%%
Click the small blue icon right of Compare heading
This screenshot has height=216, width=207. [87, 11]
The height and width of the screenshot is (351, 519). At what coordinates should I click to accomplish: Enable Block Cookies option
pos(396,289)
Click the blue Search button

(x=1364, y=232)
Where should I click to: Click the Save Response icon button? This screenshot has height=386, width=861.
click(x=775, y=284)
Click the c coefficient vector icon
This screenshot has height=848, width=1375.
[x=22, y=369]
%%
%%
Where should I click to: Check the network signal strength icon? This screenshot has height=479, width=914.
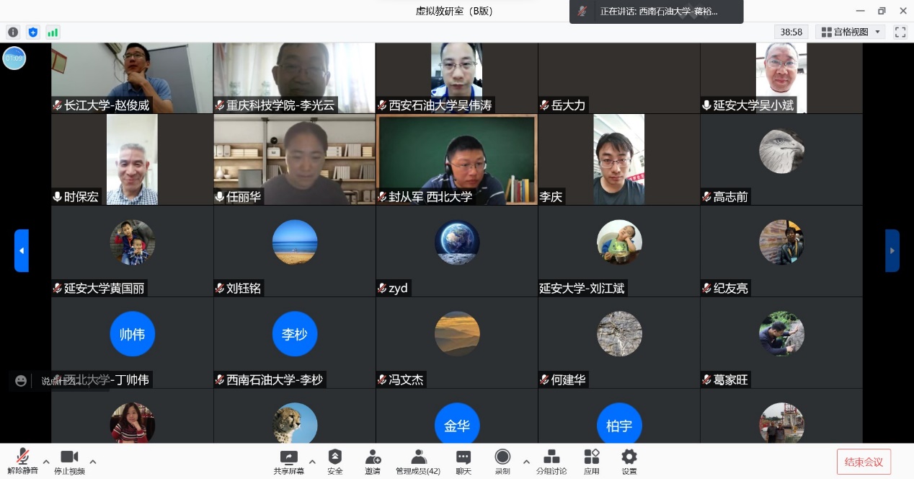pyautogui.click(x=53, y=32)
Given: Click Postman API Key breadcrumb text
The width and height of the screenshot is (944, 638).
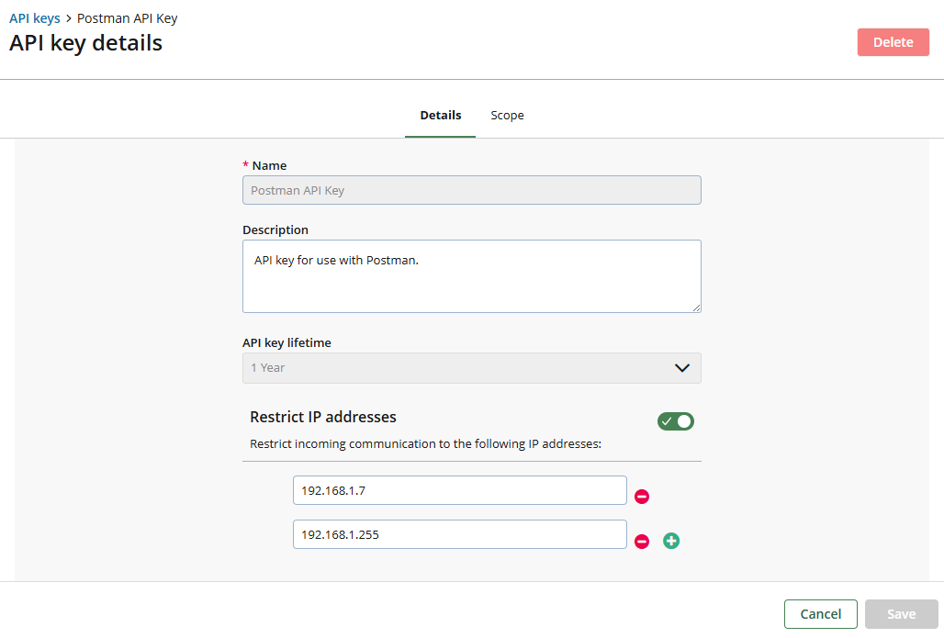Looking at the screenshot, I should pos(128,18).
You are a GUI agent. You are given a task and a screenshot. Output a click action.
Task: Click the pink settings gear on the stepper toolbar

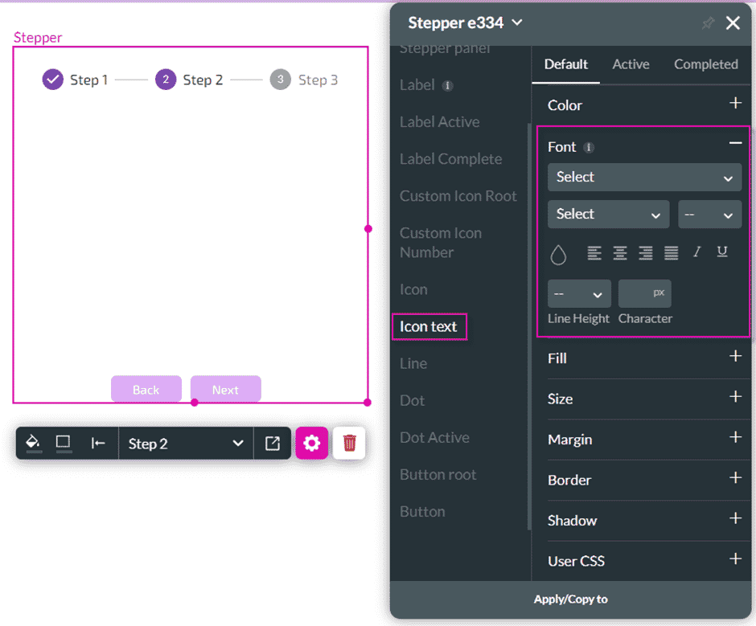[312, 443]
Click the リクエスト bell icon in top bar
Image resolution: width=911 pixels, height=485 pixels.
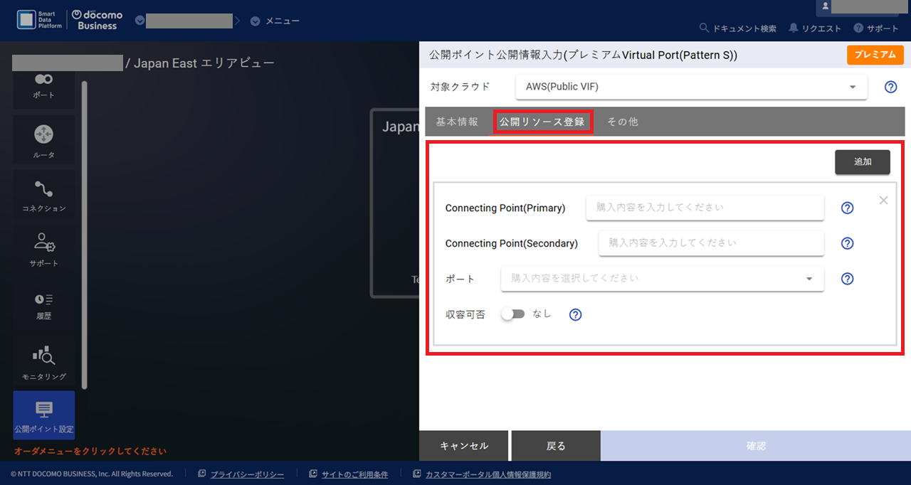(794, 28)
%%
**Work instructions**
Using the entries above, write out exactly the lines from the one with "Where should I click to: Check" through the one with "Given: Click Postman API Key breadcrumb text", ends included. Leave out any pictures.

**Answer box**
Where should I click to: Check the network signal strength icon? This screenshot has height=479, width=914.
pyautogui.click(x=53, y=32)
Given: Click Postman API Key breadcrumb text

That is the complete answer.